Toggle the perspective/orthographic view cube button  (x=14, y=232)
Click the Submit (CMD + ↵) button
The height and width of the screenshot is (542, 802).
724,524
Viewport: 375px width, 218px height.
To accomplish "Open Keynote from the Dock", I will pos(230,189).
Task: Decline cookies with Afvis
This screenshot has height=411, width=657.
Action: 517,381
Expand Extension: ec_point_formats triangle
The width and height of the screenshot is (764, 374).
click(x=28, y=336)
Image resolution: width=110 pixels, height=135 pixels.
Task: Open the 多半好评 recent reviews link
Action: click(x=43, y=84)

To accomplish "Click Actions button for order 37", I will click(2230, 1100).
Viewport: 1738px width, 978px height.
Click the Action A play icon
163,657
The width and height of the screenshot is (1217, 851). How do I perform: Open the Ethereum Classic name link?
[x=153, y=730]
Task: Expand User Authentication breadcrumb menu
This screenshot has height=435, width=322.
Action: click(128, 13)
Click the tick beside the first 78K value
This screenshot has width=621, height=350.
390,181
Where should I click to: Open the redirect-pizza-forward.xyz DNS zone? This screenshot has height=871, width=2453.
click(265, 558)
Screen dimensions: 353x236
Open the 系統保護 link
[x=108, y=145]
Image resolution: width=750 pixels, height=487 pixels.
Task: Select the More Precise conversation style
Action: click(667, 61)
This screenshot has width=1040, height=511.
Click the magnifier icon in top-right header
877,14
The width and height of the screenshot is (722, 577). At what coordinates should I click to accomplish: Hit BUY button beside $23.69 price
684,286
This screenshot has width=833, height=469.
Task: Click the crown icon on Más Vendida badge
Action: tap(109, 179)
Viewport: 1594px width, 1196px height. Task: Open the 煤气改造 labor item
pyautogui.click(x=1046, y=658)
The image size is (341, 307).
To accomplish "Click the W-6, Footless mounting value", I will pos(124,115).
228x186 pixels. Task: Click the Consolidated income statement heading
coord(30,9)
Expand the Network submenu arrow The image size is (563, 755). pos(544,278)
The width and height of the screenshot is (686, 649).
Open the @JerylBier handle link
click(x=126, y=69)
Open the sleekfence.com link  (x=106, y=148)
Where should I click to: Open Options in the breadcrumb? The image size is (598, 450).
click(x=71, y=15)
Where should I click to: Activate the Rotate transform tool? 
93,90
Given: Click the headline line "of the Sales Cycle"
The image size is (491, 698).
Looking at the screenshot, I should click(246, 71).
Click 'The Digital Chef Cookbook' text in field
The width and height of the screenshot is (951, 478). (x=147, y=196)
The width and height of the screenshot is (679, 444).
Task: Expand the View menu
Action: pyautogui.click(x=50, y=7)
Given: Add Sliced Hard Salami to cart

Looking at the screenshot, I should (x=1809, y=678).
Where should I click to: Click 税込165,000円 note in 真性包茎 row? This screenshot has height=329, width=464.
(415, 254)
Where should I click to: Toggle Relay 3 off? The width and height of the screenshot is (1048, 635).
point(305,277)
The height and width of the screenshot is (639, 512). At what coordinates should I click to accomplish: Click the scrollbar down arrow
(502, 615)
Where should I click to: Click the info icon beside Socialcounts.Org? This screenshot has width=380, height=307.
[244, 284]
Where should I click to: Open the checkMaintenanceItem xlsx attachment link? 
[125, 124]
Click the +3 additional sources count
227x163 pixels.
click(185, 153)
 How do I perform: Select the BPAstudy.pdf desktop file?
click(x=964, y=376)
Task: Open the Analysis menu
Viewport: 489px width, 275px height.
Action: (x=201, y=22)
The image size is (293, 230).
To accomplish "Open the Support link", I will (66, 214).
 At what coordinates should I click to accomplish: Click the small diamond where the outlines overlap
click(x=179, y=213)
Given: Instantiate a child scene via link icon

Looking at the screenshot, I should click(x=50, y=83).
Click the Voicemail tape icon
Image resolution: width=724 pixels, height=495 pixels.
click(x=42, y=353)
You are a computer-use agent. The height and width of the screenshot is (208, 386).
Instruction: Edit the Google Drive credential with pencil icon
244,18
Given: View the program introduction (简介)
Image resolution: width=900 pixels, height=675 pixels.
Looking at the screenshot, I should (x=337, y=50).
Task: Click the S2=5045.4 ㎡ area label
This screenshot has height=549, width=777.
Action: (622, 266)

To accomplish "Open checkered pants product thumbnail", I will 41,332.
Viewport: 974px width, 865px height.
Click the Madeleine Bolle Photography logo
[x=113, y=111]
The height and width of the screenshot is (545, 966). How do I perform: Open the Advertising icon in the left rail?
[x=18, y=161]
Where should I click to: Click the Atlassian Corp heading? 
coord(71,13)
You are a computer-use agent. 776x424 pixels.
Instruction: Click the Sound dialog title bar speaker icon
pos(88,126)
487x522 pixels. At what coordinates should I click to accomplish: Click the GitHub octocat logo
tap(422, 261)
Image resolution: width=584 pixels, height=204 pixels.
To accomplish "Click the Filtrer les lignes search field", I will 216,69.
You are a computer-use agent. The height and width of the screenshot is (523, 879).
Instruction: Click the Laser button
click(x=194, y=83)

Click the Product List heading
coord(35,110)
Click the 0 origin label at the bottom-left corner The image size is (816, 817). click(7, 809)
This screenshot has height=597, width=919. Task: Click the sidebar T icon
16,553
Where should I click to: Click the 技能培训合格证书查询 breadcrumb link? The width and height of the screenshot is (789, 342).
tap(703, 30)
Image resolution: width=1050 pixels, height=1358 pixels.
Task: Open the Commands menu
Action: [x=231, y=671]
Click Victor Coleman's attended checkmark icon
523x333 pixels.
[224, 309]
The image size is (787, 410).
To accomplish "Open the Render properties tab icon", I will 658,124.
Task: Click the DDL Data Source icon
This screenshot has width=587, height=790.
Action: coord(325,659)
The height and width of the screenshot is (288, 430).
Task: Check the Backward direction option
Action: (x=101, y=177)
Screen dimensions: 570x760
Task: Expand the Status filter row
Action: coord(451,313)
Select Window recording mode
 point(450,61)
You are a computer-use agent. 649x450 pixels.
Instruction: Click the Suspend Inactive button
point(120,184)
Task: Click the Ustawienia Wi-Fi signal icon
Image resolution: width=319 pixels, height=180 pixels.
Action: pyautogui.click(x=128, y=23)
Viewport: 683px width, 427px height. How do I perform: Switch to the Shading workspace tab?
•••
Copy out the listing again, word for word, from the line containing "Where should I click to: Click 税込165,000円" through the line containing "click(x=179, y=213)", with both of those lines included.

Where should I click to: Click 税込165,000円 note in 真性包茎 row? This screenshot has height=329, width=464.
(415, 254)
Where should I click to: Toggle Relay 3 off? The width and height of the screenshot is (1048, 635).
point(305,277)
The height and width of the screenshot is (639, 512). At what coordinates should I click to accomplish: Click the scrollbar down arrow
(502, 615)
Where should I click to: Click the info icon beside Socialcounts.Org? This screenshot has width=380, height=307.
[244, 284]
Where should I click to: Open the checkMaintenanceItem xlsx attachment link? 
[125, 124]
Click the +3 additional sources count
227x163 pixels.
click(185, 153)
 How do I perform: Select the BPAstudy.pdf desktop file?
click(x=964, y=376)
Task: Open the Analysis menu
Viewport: 489px width, 275px height.
Action: (x=201, y=22)
The image size is (293, 230).
To accomplish "Open the Support link", I will (66, 214).
 At what coordinates should I click to accomplish: Click the small diamond where the outlines overlap
click(x=179, y=213)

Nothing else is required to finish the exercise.